This last weekend was so wonderful, it was beautiful and sunny for all of our outdoor adventures. We went on a fun afternoon hike on Saturday which was a mud fest, then we played some horseshoe, and Settlers of Catan which is so so so addicting, it is my new favorite game. The weather in Portland has been fun too, going between super sunny to thick fog makes for interesting outdoor adventures. In other news our Europe plans are really coming together, we already have 3 apartments reserved and they are all in great locations, now I need to do more research on restaurants, fromageries, and vineyards. September can't get here soon enough. Now the food, I made these amazing muffins last week to bring on our Silver Falls trip and serve with the Pizza Chili (coming next post) I made, they were super delicious and a very nice alternative to everything bagels. Enjoy!
Makes 10 muffins
The Ingredients
For the batter:
2-1/4 c. Almond flour
2 T. Arrowroot flour or powder
1-1/2 t. baking powder
½ t. sea salt
¼ t. onion powder
¼ t. garlic powder
½ c. finely grated Parmesan cheese
⅓ c. Greek yogurt
2 T. Olive oil
3 eggs
For the topping:
1 T. poppy seeds
1 T. dried onions
2 t. Sesame seeds
⅛ t. sea salt
pinch of garlic powder
pinch of onion powder
The Process
1. Combine topping ingredients in a very small bowl.
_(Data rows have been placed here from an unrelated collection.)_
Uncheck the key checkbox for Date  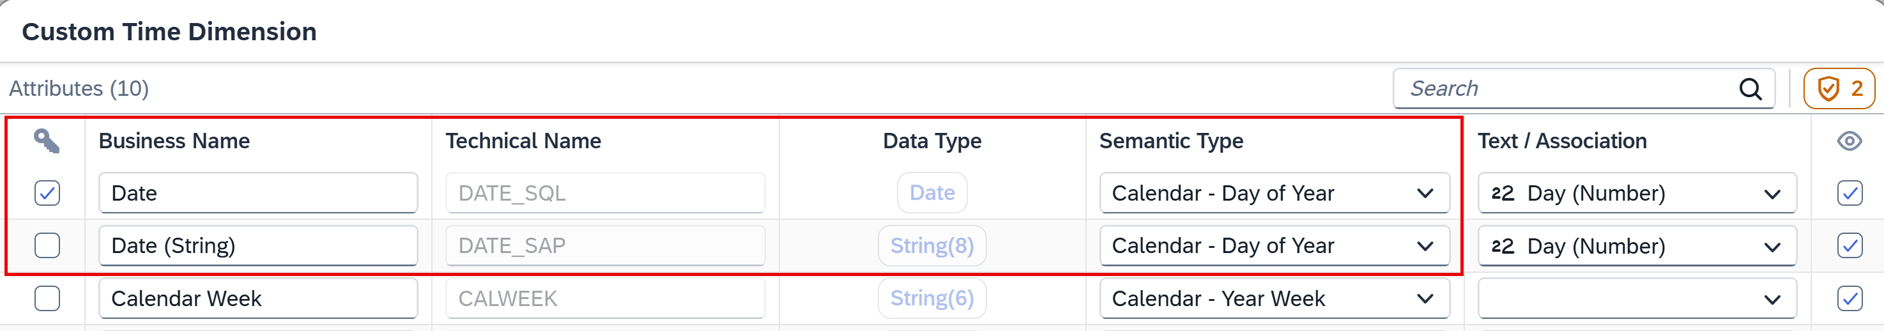(x=47, y=193)
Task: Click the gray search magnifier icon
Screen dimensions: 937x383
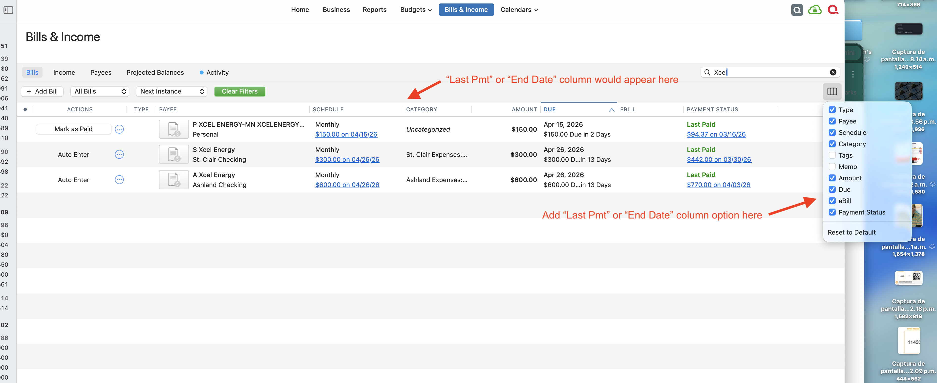Action: click(797, 10)
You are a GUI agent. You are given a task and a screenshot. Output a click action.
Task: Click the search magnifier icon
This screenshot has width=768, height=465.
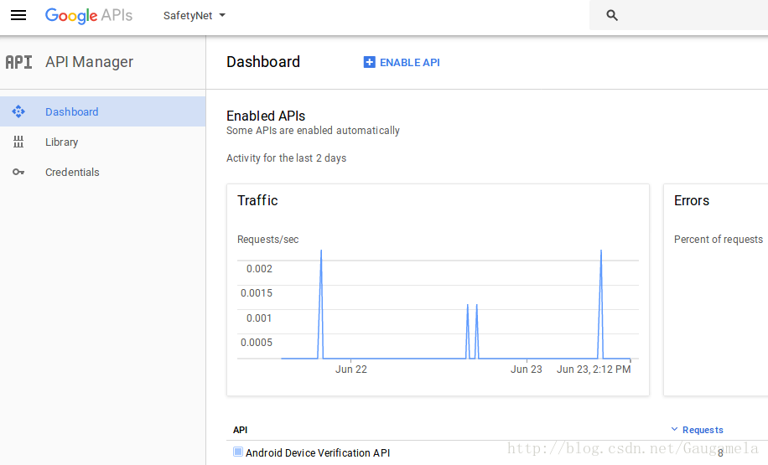(x=612, y=15)
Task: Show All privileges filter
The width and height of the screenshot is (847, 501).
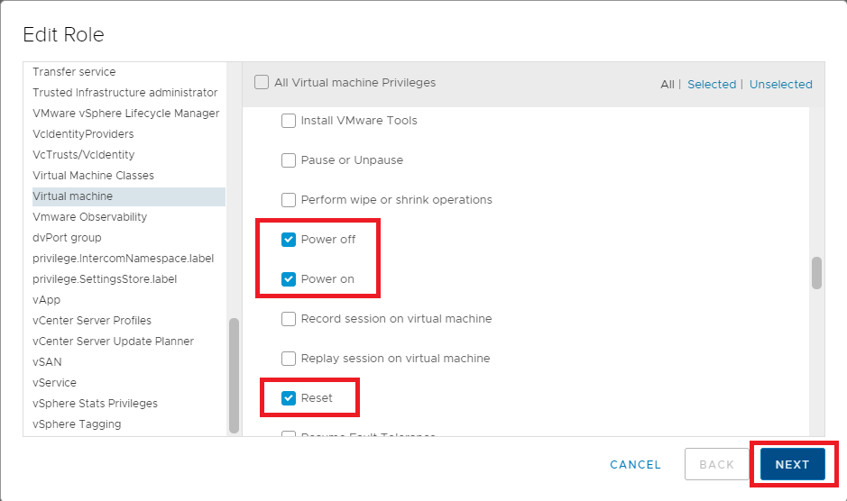Action: tap(667, 85)
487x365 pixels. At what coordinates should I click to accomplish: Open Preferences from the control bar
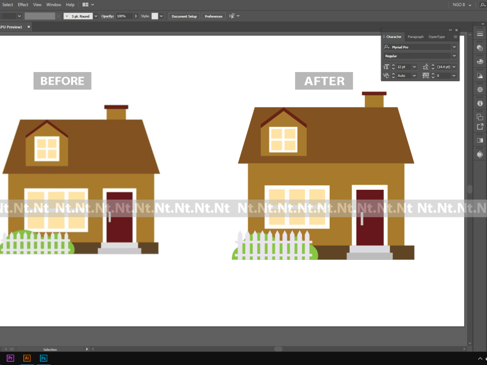click(213, 16)
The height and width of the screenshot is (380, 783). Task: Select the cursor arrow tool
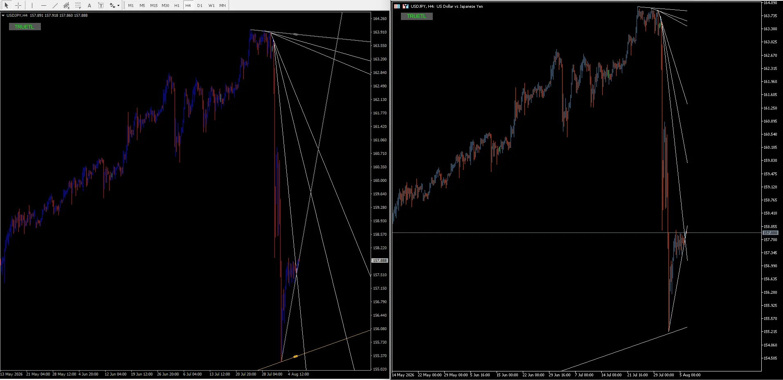(7, 6)
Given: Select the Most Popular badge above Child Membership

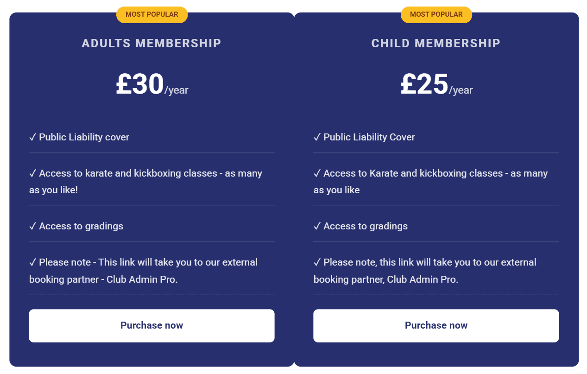Looking at the screenshot, I should tap(436, 14).
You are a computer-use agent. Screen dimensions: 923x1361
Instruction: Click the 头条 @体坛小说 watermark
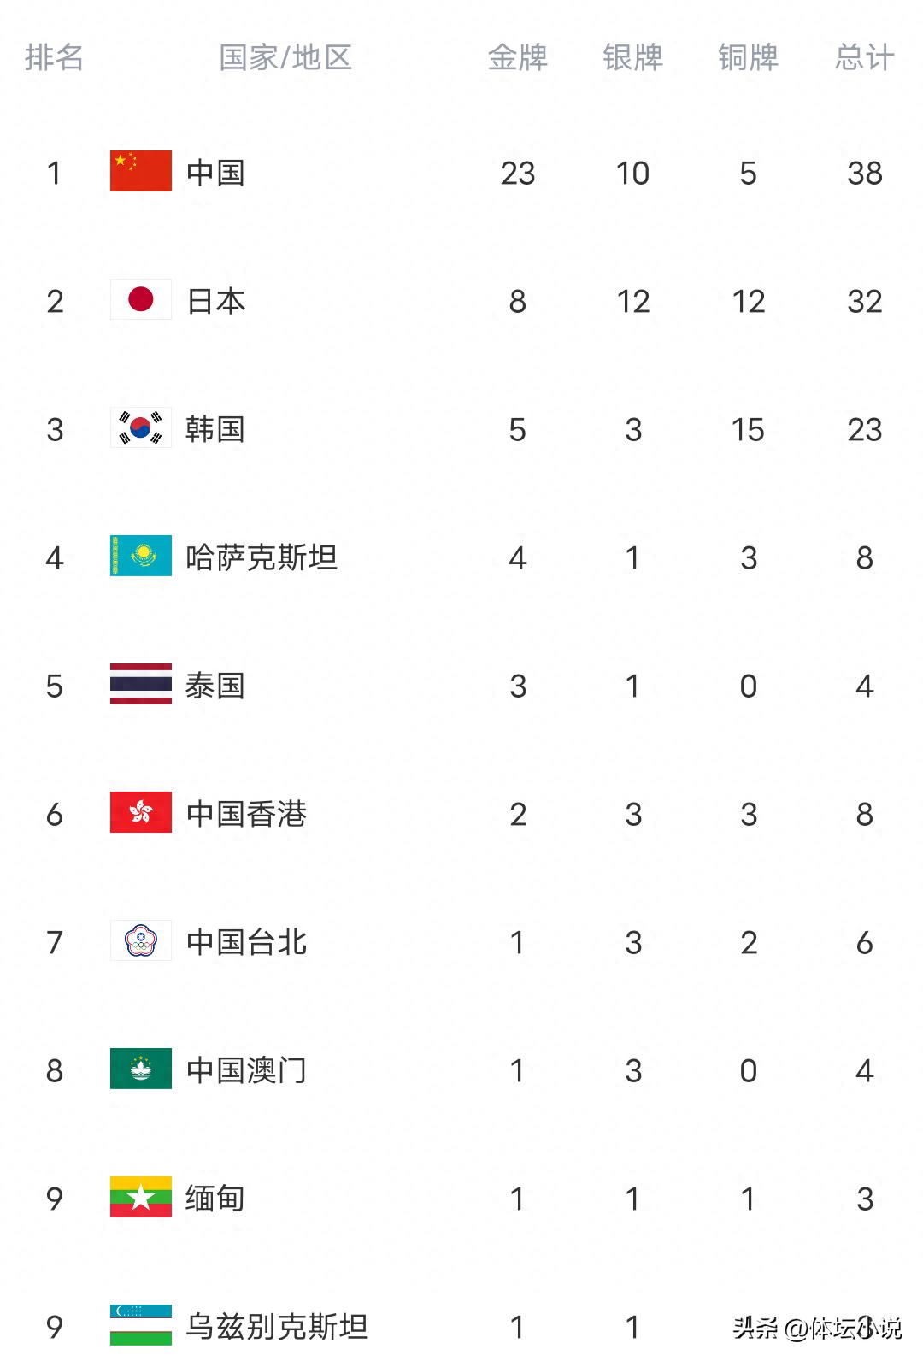pyautogui.click(x=817, y=1328)
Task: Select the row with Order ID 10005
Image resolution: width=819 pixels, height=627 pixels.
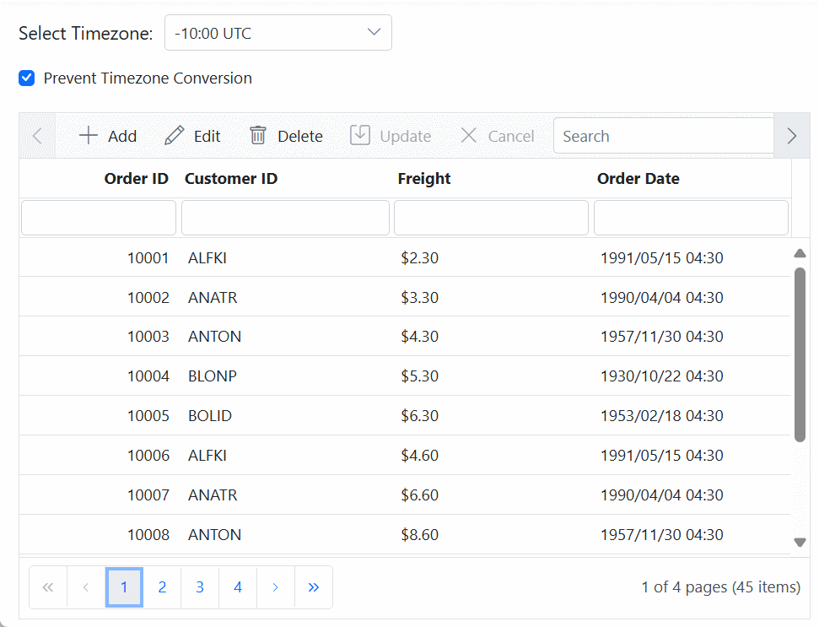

2. In a medium bowl, whisk together dry ingredients, including cheese.
3. In a small bowl whisk together either Greek yogurt or coconut or almond milk and olive oil and eggs.
4. Pour liquid ingredients into bowl of dry ingredients and stir to combine.
5. Spoon batter into 10 silicone muffin cups or into a well greased or paper lined muffin pan. Fill ⅔ full.
6. With a pastry brush, brush the tops of the muffin batter with water. Sprinkle the topping over the top of each muffin. Bake at 350 for 20 minutes.